Friday, Aug 3rd, 2018 (12:01 am) - Score 5,956

City focused full fibre ISP Hyperoptic has today completed a major debt raise of £250 million via eight international banks, which finally gives them enough investment to fund their proposed roll-out to cover 2 million UK premises with their 1Gbps capable FTTP / FTTB broadband network by the end of 2022.

Today’s news is on top of the £100m in private investment that they successfully raised last year from a consortium of four major European banks (BNP Paribas, ING, RBS and Dutch investment bank NIBC), which was itself also an addition to around £75m that had been raised in previous years.

The provider, which has already built a network that they say covers 500,000 premises (mostly homes) in multiple UK cities (expected to reach over 50 cities and towns by Q1 2019), last year set a new target of 2 million premises by 2022 and a future aspiration to reach 5 million by 2025 (here).

Hyperoptic is an urban focused provider and thus their normal approach involves connecting their Fibre-to-the-Premises / Building (FTTP/B) based network to large residential or office buildings in dense urban areas (e.g. Multi-Dwelling Units with at least 50 units), although they have recently expanded to do a few new build housing estates and lots of council (social) homes.

Crucially connecting up MDUs in the way that Hyperoptic does is significantly cheaper and quicker (per premises passed) than a traditional FTTP roll-out, which might require a lot more street works. As such a smaller investment, when used wisely, can go a long way.

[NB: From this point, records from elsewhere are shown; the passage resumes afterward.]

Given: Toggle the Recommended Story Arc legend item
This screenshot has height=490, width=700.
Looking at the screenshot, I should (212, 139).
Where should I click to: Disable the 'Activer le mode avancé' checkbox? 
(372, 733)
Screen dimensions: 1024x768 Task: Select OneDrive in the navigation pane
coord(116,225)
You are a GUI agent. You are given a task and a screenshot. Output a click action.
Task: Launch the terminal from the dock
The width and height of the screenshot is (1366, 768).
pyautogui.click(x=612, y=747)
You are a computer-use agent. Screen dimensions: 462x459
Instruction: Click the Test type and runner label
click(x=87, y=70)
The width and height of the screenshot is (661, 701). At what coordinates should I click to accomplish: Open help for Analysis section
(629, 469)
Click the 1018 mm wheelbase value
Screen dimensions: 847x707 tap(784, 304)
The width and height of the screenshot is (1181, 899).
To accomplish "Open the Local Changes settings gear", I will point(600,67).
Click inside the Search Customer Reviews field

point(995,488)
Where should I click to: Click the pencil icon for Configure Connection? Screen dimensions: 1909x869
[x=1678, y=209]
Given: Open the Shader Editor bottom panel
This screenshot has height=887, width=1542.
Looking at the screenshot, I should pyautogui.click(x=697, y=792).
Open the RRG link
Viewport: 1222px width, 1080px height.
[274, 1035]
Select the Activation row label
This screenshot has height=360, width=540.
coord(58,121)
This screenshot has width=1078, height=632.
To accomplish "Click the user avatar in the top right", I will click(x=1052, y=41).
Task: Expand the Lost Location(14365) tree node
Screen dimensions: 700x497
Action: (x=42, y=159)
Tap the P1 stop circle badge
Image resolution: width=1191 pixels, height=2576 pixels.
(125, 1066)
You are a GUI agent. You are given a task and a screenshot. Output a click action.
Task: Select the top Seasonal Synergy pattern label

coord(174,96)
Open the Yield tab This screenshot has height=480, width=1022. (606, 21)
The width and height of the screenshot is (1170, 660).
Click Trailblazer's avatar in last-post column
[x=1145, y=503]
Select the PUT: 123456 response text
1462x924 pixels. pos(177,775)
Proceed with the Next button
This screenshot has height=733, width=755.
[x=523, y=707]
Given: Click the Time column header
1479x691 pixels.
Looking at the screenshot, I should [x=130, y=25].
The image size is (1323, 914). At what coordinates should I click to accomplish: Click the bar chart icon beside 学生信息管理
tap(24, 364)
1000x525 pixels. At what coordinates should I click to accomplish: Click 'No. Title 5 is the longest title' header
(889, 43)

Dana Tobak, CEO of Hyperoptic, said:

“Such large financial backing from prestigious investors is testament to the strength of Hyperoptic’s business model and proven track record for delivery. All our teams are forging ahead with one rally cry: Let’s Gigabit Britain.”

Suffice to say that as one of the longest running FTTP/B ISPs in the UK, Hyperoptic is now a serious rival to the major players in optical fibre (Openreach, Cityfibre etc.). Today’s news also means that their future network expansion will create another 1,500 jobs (doubling its current 600 staff across five offices) and 400 of those could be added by the end of this year, followed by 1,000 during 2019.

The ISP has been advised on the latest funding round by LionTree Advisors and the deal was co-led by BNP Paribas and ING, with a funding club of eight Tier 1 banks (i.e. Royal Bank of Scotland, Societe General, Royal Bank of Canada, HSH Nordbank, NIBC, and Barclays). The issue is said to have been “heavily oversubscribed, with all of the banks from the 2017 debt financing of £100m significantly increasing their commitment.”

Margot James MP, UK Digital Minister, said:

“We recently announced plans for a nationwide full fibre broadband network to build a Britain that’s fit for the future. Commercial investment will play a crucial part of this, and Hyperoptic’s commitment to deliver gigabit connectivity to more than 50 UK towns and cities shows that they match our ambitions.”

Joint-Statement by BNP Paribas and ING:

“We have continually been impressed with the quality, scope and pace of Hyperoptic’s network, and are proud to partner with the UK’s leader in delivering gigabit speed to every urban centre.”

Not that any of this will come as a huge surprise to anybody who has been following the core management team since their early days at BE Broadband (BE Unlimited), which was an excellent ISP until O2 gobbled it up (this was around when Dana and Boris moved to setup Hyperoptic in 2011). After that BE was sold on by a struggling Telefonica UK (O2) to effectively become Sky Broadband.

Meanwhile Hyperoptic, which last week welcomed the government’s Future Telecoms Infrastructure Review and its recommendations for reaching 100% FTTP coverage of the UK by 2033 (here), added that its own targets could be reached sooner if “more councils develop ’group’ planning agreements such as those it has already signed with Southwark, Thurrock, Brent, Hammersmith & Fulham, Southampton, and the City of London.”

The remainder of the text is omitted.